• EXERCISE PROMPT:
What you should output is the data below, unchanged in every character.
+---+
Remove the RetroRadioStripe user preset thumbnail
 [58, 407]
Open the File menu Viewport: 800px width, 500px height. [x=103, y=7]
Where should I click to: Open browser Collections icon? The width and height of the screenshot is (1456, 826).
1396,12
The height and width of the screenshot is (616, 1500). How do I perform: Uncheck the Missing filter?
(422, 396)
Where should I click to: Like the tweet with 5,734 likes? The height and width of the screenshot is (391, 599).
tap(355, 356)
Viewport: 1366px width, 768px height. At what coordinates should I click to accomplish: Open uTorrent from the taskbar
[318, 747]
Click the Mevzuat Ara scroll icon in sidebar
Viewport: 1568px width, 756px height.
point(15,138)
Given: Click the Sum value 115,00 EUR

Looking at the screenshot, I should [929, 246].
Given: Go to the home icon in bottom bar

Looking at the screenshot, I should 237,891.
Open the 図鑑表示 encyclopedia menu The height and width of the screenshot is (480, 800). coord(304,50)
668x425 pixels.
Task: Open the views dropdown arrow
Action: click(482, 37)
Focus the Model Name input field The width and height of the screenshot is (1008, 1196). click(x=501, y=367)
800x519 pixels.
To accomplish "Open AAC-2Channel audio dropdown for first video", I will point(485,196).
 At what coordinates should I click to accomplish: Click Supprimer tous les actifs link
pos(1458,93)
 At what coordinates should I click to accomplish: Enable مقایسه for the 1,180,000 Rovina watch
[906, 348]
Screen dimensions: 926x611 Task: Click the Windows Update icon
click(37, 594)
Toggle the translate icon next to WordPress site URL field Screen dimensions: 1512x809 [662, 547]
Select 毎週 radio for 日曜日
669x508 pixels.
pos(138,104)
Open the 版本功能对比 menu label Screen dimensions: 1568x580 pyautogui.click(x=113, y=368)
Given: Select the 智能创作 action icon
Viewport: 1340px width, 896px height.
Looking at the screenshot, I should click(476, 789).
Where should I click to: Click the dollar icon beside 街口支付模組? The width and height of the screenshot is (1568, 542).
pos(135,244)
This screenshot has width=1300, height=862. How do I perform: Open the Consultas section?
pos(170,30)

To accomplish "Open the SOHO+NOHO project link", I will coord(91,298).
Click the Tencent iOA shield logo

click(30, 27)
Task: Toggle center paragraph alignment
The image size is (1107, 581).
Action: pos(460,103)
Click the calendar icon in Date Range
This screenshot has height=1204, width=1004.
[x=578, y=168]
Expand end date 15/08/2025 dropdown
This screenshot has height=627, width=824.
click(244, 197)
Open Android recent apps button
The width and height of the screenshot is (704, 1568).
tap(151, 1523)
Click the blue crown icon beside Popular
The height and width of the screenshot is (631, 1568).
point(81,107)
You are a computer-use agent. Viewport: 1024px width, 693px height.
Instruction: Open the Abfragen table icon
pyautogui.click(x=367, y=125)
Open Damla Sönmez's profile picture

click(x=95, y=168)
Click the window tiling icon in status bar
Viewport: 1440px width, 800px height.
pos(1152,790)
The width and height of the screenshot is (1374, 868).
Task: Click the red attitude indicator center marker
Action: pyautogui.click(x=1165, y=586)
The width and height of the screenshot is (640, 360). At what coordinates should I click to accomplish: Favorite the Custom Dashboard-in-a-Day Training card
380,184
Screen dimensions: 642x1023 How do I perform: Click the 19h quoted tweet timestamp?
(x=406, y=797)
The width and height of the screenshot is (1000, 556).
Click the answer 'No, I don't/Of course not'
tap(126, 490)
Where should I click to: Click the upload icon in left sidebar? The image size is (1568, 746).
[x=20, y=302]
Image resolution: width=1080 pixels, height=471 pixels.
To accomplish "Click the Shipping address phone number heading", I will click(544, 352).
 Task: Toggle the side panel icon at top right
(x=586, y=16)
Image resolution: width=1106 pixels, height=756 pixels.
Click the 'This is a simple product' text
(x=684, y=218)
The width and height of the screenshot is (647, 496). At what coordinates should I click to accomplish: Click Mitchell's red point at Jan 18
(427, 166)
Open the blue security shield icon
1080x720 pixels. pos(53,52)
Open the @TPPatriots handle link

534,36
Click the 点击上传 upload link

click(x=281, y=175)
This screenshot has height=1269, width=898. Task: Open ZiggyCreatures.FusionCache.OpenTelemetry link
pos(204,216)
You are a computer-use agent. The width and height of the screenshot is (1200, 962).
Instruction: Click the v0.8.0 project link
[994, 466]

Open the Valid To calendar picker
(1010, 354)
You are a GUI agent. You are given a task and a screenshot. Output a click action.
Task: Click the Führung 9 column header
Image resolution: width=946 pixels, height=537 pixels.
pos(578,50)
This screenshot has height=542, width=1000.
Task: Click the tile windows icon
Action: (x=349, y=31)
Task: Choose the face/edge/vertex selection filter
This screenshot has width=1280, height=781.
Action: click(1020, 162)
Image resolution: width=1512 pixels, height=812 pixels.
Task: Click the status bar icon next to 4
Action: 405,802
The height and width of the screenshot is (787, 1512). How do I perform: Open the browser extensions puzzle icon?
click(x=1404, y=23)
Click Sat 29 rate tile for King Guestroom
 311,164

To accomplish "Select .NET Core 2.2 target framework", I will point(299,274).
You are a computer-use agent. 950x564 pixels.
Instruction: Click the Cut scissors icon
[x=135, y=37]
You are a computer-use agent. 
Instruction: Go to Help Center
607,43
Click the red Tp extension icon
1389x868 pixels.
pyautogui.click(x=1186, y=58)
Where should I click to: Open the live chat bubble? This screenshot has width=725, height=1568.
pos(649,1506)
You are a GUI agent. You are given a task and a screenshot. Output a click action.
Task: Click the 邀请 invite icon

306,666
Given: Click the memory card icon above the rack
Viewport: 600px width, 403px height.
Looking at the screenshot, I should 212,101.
+---+
• RESPONSE BELOW:
Remove the RetroRadioStripe user preset thumbnail
 [58, 407]
Open the File menu Viewport: 800px width, 500px height. [x=103, y=7]
Where should I click to: Open browser Collections icon? The width and height of the screenshot is (1456, 826).
1396,12
The height and width of the screenshot is (616, 1500). How do I perform: Uncheck the Missing filter?
(422, 396)
Where should I click to: Like the tweet with 5,734 likes? The height and width of the screenshot is (391, 599).
tap(355, 356)
Viewport: 1366px width, 768px height. At what coordinates should I click to accomplish: Open uTorrent from the taskbar
[318, 747]
Click the Mevzuat Ara scroll icon in sidebar
Viewport: 1568px width, 756px height.
point(15,138)
Given: Click the Sum value 115,00 EUR

Looking at the screenshot, I should [929, 246].
Given: Go to the home icon in bottom bar

Looking at the screenshot, I should 237,891.
Open the 図鑑表示 encyclopedia menu The height and width of the screenshot is (480, 800). coord(304,50)
668x425 pixels.
Task: Open the views dropdown arrow
Action: click(482, 37)
Focus the Model Name input field The width and height of the screenshot is (1008, 1196). click(x=501, y=367)
800x519 pixels.
To accomplish "Open AAC-2Channel audio dropdown for first video", I will point(485,196).
 At what coordinates should I click to accomplish: Click Supprimer tous les actifs link
pos(1458,93)
 At what coordinates should I click to accomplish: Enable مقایسه for the 1,180,000 Rovina watch
[906, 348]
Screen dimensions: 926x611 Task: Click the Windows Update icon
click(37, 594)
Toggle the translate icon next to WordPress site URL field Screen dimensions: 1512x809 [662, 547]
Select 毎週 radio for 日曜日
669x508 pixels.
pos(138,104)
Open the 版本功能对比 menu label Screen dimensions: 1568x580 pyautogui.click(x=113, y=368)
Given: Select the 智能创作 action icon
Viewport: 1340px width, 896px height.
Looking at the screenshot, I should click(476, 789).
Where should I click to: Click the dollar icon beside 街口支付模組? The width and height of the screenshot is (1568, 542).
pos(135,244)
This screenshot has width=1300, height=862. How do I perform: Open the Consultas section?
pos(170,30)

To accomplish "Open the SOHO+NOHO project link", I will coord(91,298).
Click the Tencent iOA shield logo

click(30, 27)
Task: Toggle center paragraph alignment
The image size is (1107, 581).
Action: pos(460,103)
Click the calendar icon in Date Range
This screenshot has height=1204, width=1004.
[x=578, y=168]
Expand end date 15/08/2025 dropdown
This screenshot has height=627, width=824.
click(244, 197)
Open Android recent apps button
The width and height of the screenshot is (704, 1568).
tap(151, 1523)
Click the blue crown icon beside Popular
The height and width of the screenshot is (631, 1568).
point(81,107)
You are a computer-use agent. Viewport: 1024px width, 693px height.
Instruction: Open the Abfragen table icon
pyautogui.click(x=367, y=125)
Open Damla Sönmez's profile picture

click(x=95, y=168)
Click the window tiling icon in status bar
Viewport: 1440px width, 800px height.
pos(1152,790)
The width and height of the screenshot is (1374, 868).
Task: Click the red attitude indicator center marker
Action: pyautogui.click(x=1165, y=586)
The width and height of the screenshot is (640, 360). At what coordinates should I click to accomplish: Favorite the Custom Dashboard-in-a-Day Training card
380,184
Screen dimensions: 642x1023 How do I perform: Click the 19h quoted tweet timestamp?
(x=406, y=797)
The width and height of the screenshot is (1000, 556).
Click the answer 'No, I don't/Of course not'
tap(126, 490)
Where should I click to: Click the upload icon in left sidebar? The image size is (1568, 746).
[x=20, y=302]
Image resolution: width=1080 pixels, height=471 pixels.
To accomplish "Click the Shipping address phone number heading", I will click(544, 352).
 Task: Toggle the side panel icon at top right
(x=586, y=16)
Image resolution: width=1106 pixels, height=756 pixels.
Click the 'This is a simple product' text
(x=684, y=218)
The width and height of the screenshot is (647, 496). At what coordinates should I click to accomplish: Click Mitchell's red point at Jan 18
(427, 166)
Open the blue security shield icon
1080x720 pixels. pos(53,52)
Open the @TPPatriots handle link

534,36
Click the 点击上传 upload link

click(x=281, y=175)
This screenshot has height=1269, width=898. Task: Open ZiggyCreatures.FusionCache.OpenTelemetry link
pos(204,216)
You are a computer-use agent. The width and height of the screenshot is (1200, 962).
Instruction: Click the v0.8.0 project link
[994, 466]

Open the Valid To calendar picker
(1010, 354)
You are a GUI agent. You are given a task and a screenshot. Output a click action.
Task: Click the Führung 9 column header
Image resolution: width=946 pixels, height=537 pixels.
pos(578,50)
This screenshot has height=542, width=1000.
Task: Click the tile windows icon
Action: (x=349, y=31)
Task: Choose the face/edge/vertex selection filter
This screenshot has width=1280, height=781.
Action: click(1020, 162)
Image resolution: width=1512 pixels, height=812 pixels.
Task: Click the status bar icon next to 4
Action: 405,802
The height and width of the screenshot is (787, 1512). How do I perform: Open the browser extensions puzzle icon?
click(x=1404, y=23)
Click Sat 29 rate tile for King Guestroom
 311,164

To accomplish "Select .NET Core 2.2 target framework", I will point(299,274).
You are a computer-use agent. 950x564 pixels.
Instruction: Click the Cut scissors icon
[x=135, y=37]
You are a computer-use agent. 
Instruction: Go to Help Center
607,43
Click the red Tp extension icon
1389x868 pixels.
pyautogui.click(x=1186, y=58)
Where should I click to: Open the live chat bubble? This screenshot has width=725, height=1568.
pos(649,1506)
You are a GUI agent. You are given a task and a screenshot. Output a click action.
Task: Click the 邀请 invite icon

306,666
Given: Click the memory card icon above the rack
Viewport: 600px width, 403px height.
Looking at the screenshot, I should 212,101.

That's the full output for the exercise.